Итак, моё имя — Вэрди Варденга. И я стою перед главным комиссаром Городского Надзорного Управления Рихардом Ланном.
Часть 1. Гайки, шестеренки
[Надзорное управление. 22:35]
Ночь сегодня выдалась поганая — дождливая и холодная. Больше всего на свете ему хотелось поскорее оказаться в своей однокомнатной, пахнущей старыми обоями, квартире. Выпить пару стаканов чего-нибудь, оставшегося от старых хороших времён, и отключиться до утра. А утром вернуться и написать отчёт о том, почему задержанный крысёнок умер от побоев. Это было бы не так сложно, существовала ведь даже стандартная формулировка для таких случаев. «Попытка сопротивления». Кривая, косая, но работающая.
Рихард посмотрел на часы и скривился: он знал, что такому простому желанию осуществиться не дано.
Вэрди Варденга стояла перед ним, обхватив правой ладонью левое запястье. Мокрые лохмотья, бывшие когда-то спортивной толстовкой и джинсами, прилипли к ее телу, с тёмно-каштановых волос капала вода. Уголки ярко-алых, будто накрашенных губ, слегка подрагивали — то ли насмешливо, то ли нервно. На столе между следователем и Маленькой Разбойницей — иначе он её про себя почти не называл — лежал кошелёк.
— Снова за старое? — спросил комиссар.
Девочка спокойно кивнула. Ланн невольно остановил взгляд на её пальцах — бледных, с отчетливо выраженными фалангами, но удивительно изящными. Как она ему осточертела. Как осточертели все они. Вскочив, он зарычал:
— Я тебя к чёртовой матери закопаю, дрянь!
Она только чуть подняла голову. И провела языком по губам. По ярко-алым полным губам: нижняя слегка выступала вперед, придавая лицу — даже сейчас — капризный и кокетливый вид.

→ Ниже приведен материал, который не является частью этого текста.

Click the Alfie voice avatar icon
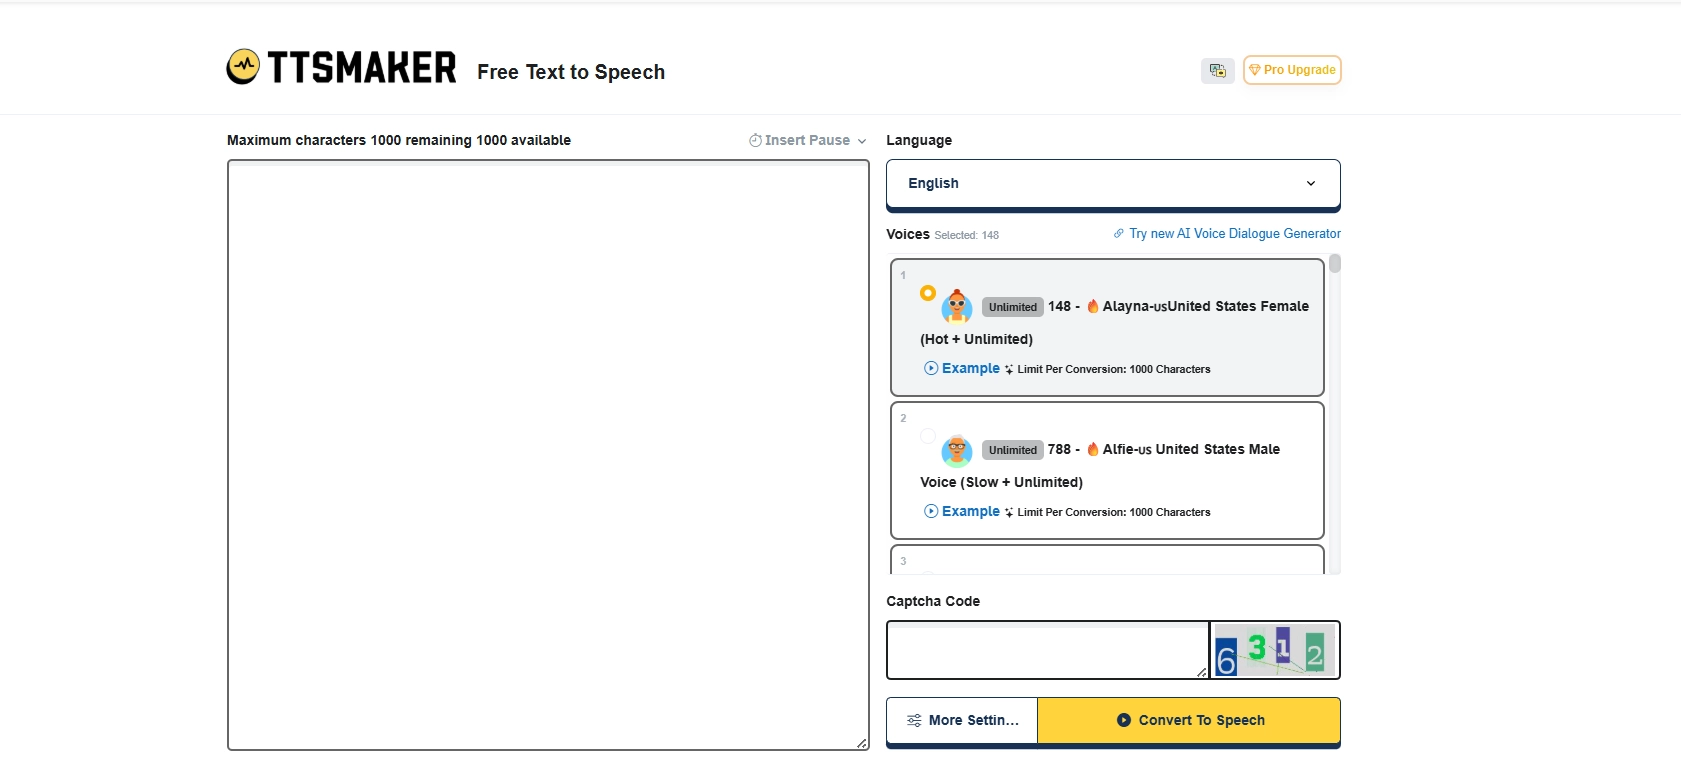This screenshot has width=1681, height=763. 957,450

А глаза смотрели холодно и надменно.
— Знаете, а я не против оказаться тут. У вас тепло. И вы не станете бить меня, поскольку боитесь заразиться.
Он стоял неподвижно, опершись ладонями о высокий, засыпанный пеплом стол. Комиссар не отводил взгляда от решительного хмурого лица. Лица четырнадцатилетней девчонки, которая была четырнадцатилетней уже четырнадцать с половиной лет. А ее взгляд равнодушно скользил от его глаз ниже — по шее, плечам, груди. И Ланн чувствовал себя так, будто она водит по нему раскалённым прутом. Рука невольно поднялась для привычного защитного жеста — поправить собранные в хвост волосы, почти полностью седые, хотя ему было всего сорок девять лет. И в течение последних трёх он почти каждый месяц хотя бы раз ловил Вэрди Варденгу на кражах. Раз за разом он отпускал её после почти одинаковых бессмысленных диалогов.
Вэрди усмехнулась и сделала один маленький шажок вперёд. Комиссар тут же опустился на свой стул и поставил локти на поверхность стола. Она приблизилась ещё немного и склонила к плечу голову:
— Вы, видимо, устали…
— Не дыши на меня.
— Бросьте… я всё же на самом деле не крыса. И не болею чумой.